Open for extension, closed for modification. Add behavior without editing existing code.

# BAD: every new shape forces editing this function
def area(shape):
    if shape.kind == "circle": ...
    elif shape.kind == "square": ...

# GOOD: each shape owns its area
class Shape(Protocol):
    def area(self) -> float: ...

class Circle:  def area(self): return 3.14*self.r**2
class Square:  def area(self): return self.side**2

def total_area(shapes: list[Shape]) -> float:
    return sum(s.area() for s in shapes)

L — Liskov Substitution

Subtypes must be usable wherever their base type is — without surprises.

# BAD: violates LSP — callers of Bird.fly() break for Penguin
class Bird:    def fly(self): ...
class Penguin(Bird):
    def fly(self): raise NotImplementedError

# GOOD: model the actual hierarchy
class Bird:           ...
class FlyingBird(Bird):    def fly(self): ...
class Penguin(Bird):       ...

I — Interface Segregation

Don't force clients to depend on methods they don't use. Prefer many small Protocols.

# BAD: one fat interface
class Worker(Protocol):
    def work(self) -> None: ...
    def eat(self)  -> None: ...

class Robot:
    def work(self): ...
    def eat(self):  raise NotImplementedError  # robots don't eat

# GOOD: split
class Workable(Protocol):  def work(self) -> None: ...
class Eatable(Protocol):   def eat(self)  -> None: ...

D — Dependency Inversion

Depend on abstractions, not concretions. High-level code shouldn't know if storage is Postgres or a file.

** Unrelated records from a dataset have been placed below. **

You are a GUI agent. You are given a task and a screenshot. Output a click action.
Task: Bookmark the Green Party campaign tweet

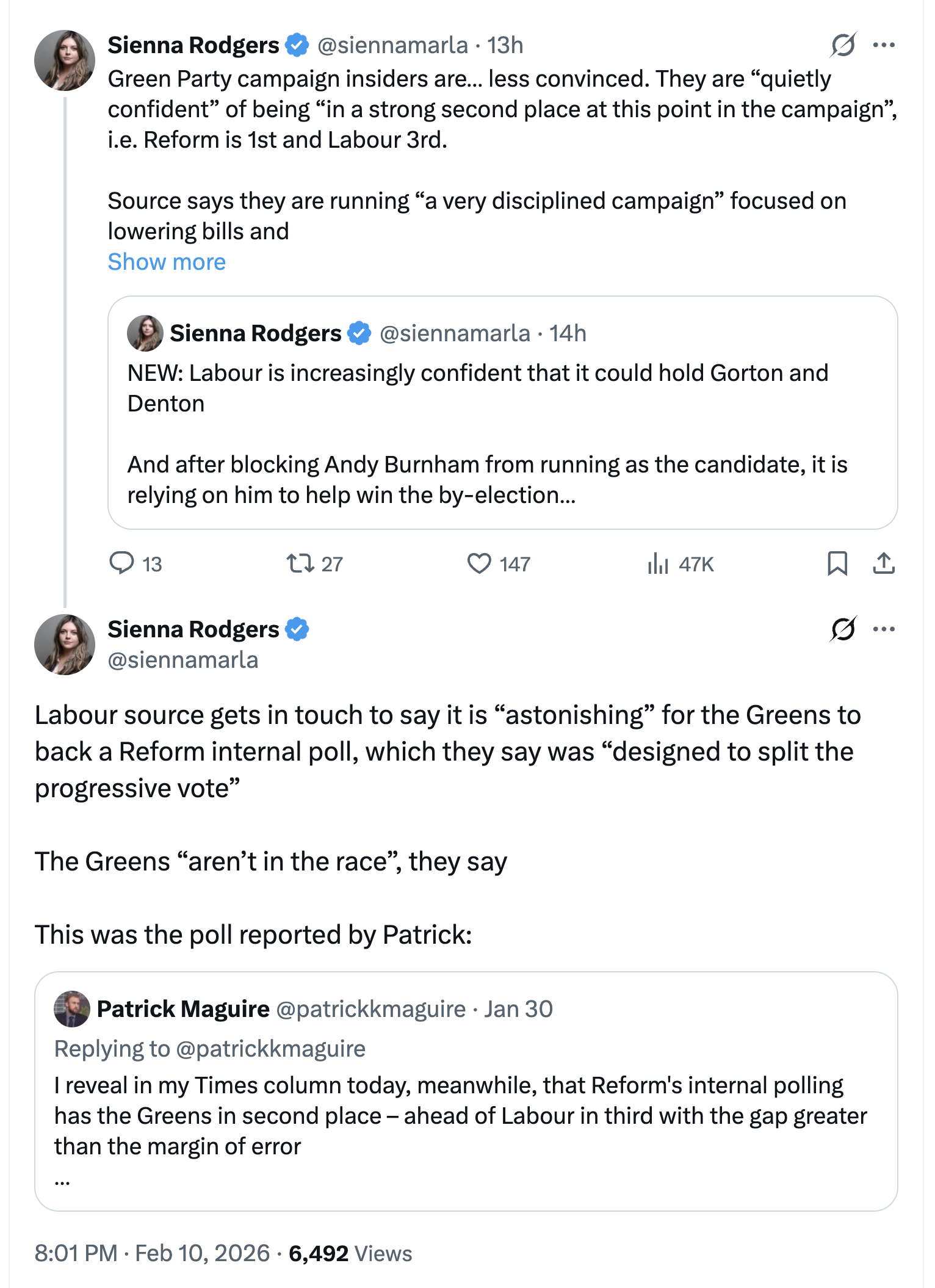[837, 563]
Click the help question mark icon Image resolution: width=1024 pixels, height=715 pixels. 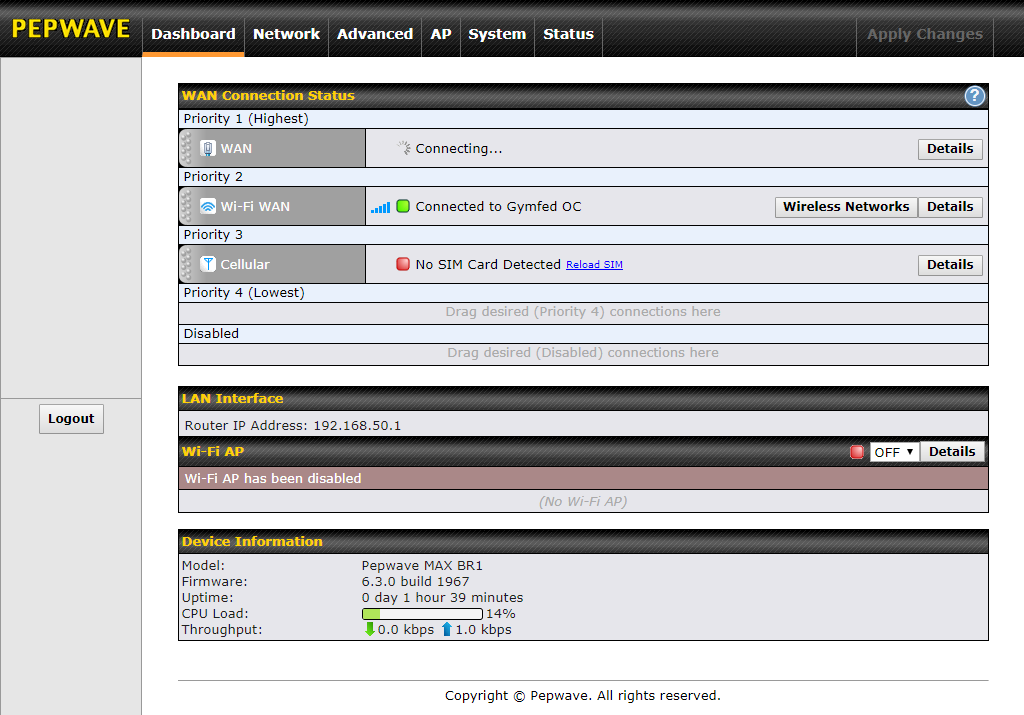(974, 96)
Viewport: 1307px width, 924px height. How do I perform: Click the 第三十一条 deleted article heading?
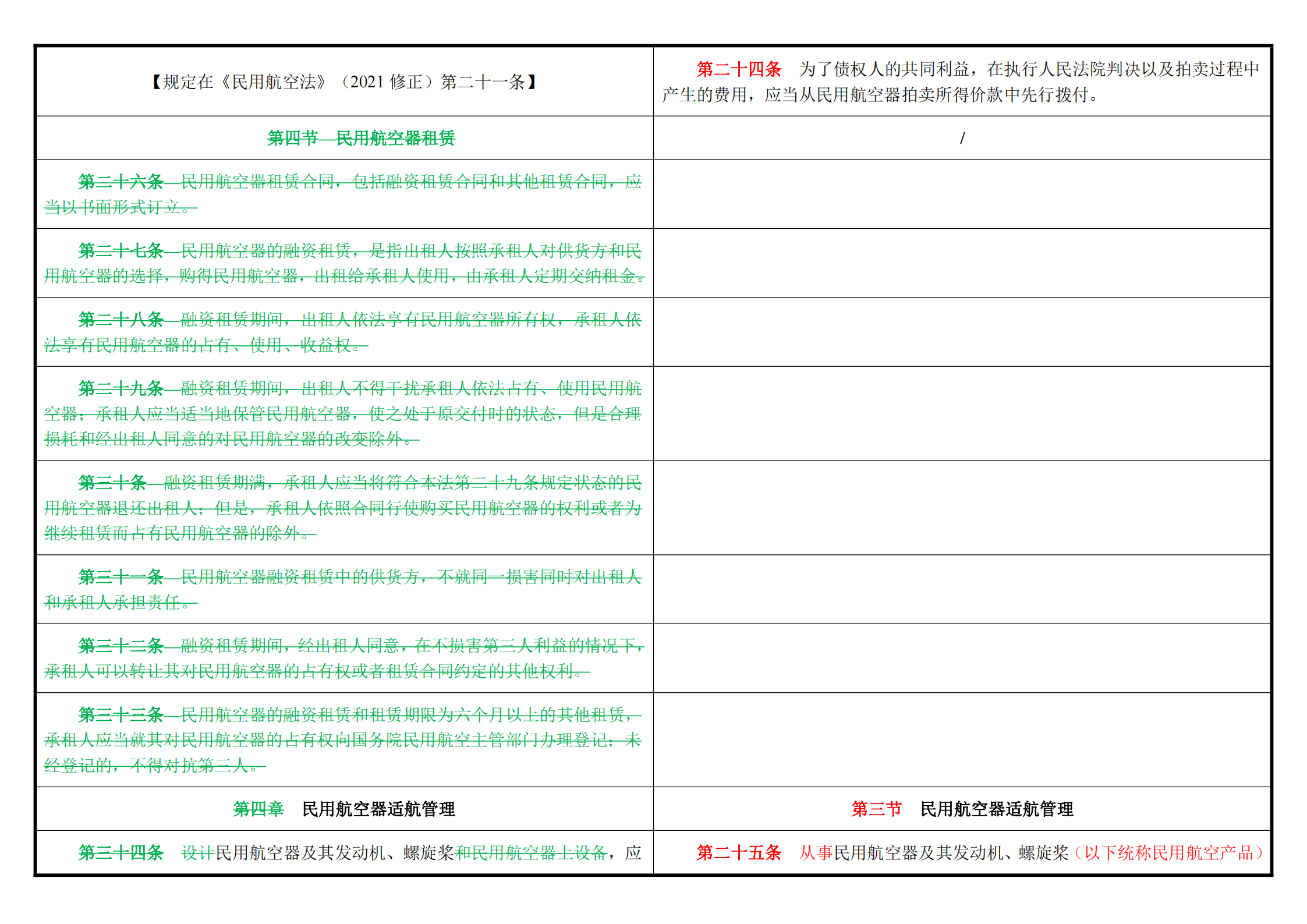[x=121, y=577]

# BAD: hard-wired to Postgres
class OrderService:
    def __init__(self):
        self.db = PostgresClient("prod-db:5432")

# GOOD: inject the abstraction
class Repository(Protocol):
    def save(self, order: Order) -> None: ...

class OrderService:
    def __init__(self, repo: Repository):
        self.repo = repo

# Swap implementations in tests / staging / prod
OrderService(PostgresRepo())
OrderService(InMemoryRepo())

Pythonic SOLID

  • Use Protocol instead of abstract base classes for interfaces.
  • Use plain functions when a class would have one method.
  • Inject dependencies in __init__, never call new inside business logic.
  • Test the principle, not the dogma — readability beats perfect adherence.